Стража Лопухастых островов (сборник) - Крапивин Владислав Петрович - Страница 47
- Предыдущая
- 47/150
- Следующая
— Хватит цепляться за этот металлолом. Никто не отберет… Только не вздумай больше укладывать такую жуть с собой в постель….
Тетя Тома тем временем нашла ключи, крутила их на пальце. И тоже смотрела на несчастного соседа.
— Яночка, их обоих нельзя таких в постель… Ну-ка, пошли… — Она вдвинула Васю в ванную, сдернула с него перемазанную майку — оказалось, что и под ней, на животе, ржавые следы. Тетя Тома жесткой горячей мочалкой вымыла Васе живот, колени, щеки. Затем той же мочалкой, под тугой струей отмыла колесо. Пыльная резиновая шина заблестела как новенькая. На ободе проступили следы голубой эмали, на втулке — остатки никелировки.
Вася тянул к своему сокровищу пальцы.
— Подожди. Где-то есть у меня подходящая тряпица… — Тетя Тома достала из шкафчика старую наволочку. — Вот, будет твоему колесу одежка. Ну-ка, толкай…

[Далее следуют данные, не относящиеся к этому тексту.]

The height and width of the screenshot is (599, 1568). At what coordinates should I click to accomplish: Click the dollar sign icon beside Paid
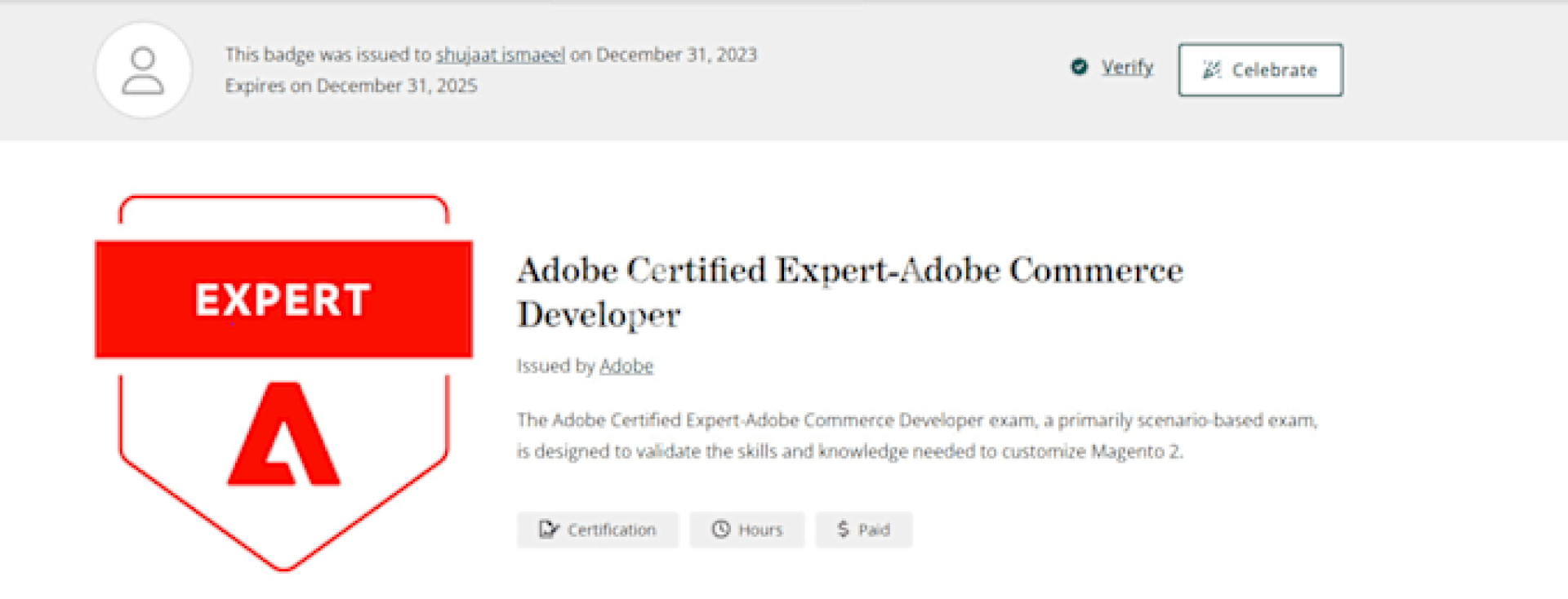pos(843,530)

Упакованное в наволочку Колесо Вася опять прижал к ребристой груди. Тетя Тома тяжелой, как ватная подушка, ладонью провела по его торчащим белобрысым прядкам.
— Горюшко ты луковое… Можешь укладывать свою радость хоть под одеяло, хоть под подушку. Нету на нем теперь ни одного микроба.

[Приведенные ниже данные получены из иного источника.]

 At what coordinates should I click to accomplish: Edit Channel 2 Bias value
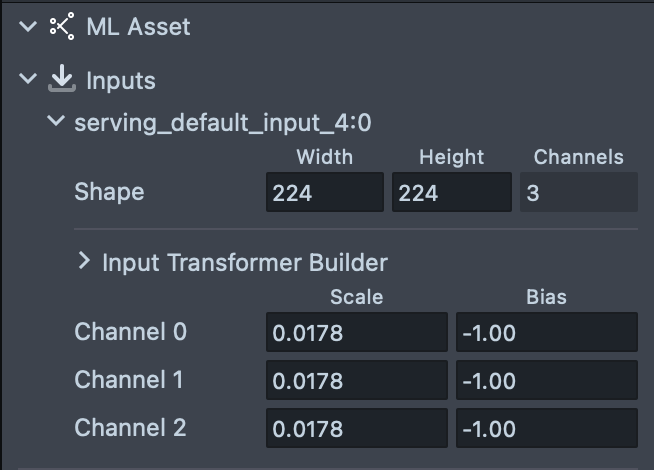(x=546, y=428)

Мама до этой минуты молча и виновато смотрела на сына и на тетю Тому. А сейчас спросила:
— Тамара Петровна, может быть, еще в целлофановый пакет?
— Нет! — вскинулся Вася. — Пакет же не пропускает воздух! Как оно будет дышать?
Мама в тихой панике глянула на соседку. Тетя Тома свела брови: не спорь.
— Иди спать… — со стоном выдохнула мама. — Постой, я отопру дверь….
Она осталась в коридоре — излить мудрой Тамаре Петровне свои тревоги и жалобы, а Вася выключил свет, забрался под одеяло, всхлипнул самый последний раз и уложил завернутое Колесо под подушку. Пощупал сквозь ситец прямые твердые спицы.
«Тебе хорошо там?»
«Дзын-нь… да. И тебе пусть будет хорошо. Больше не плачь…»
«Не буду…»
Вася стал засыпать. В пушистой темноте закрытых глаз побежали радужные пятна, стали склеиваться в картинки…. Но за дверью опять послышались шум и голоса. Это вернулся с дежурства папа.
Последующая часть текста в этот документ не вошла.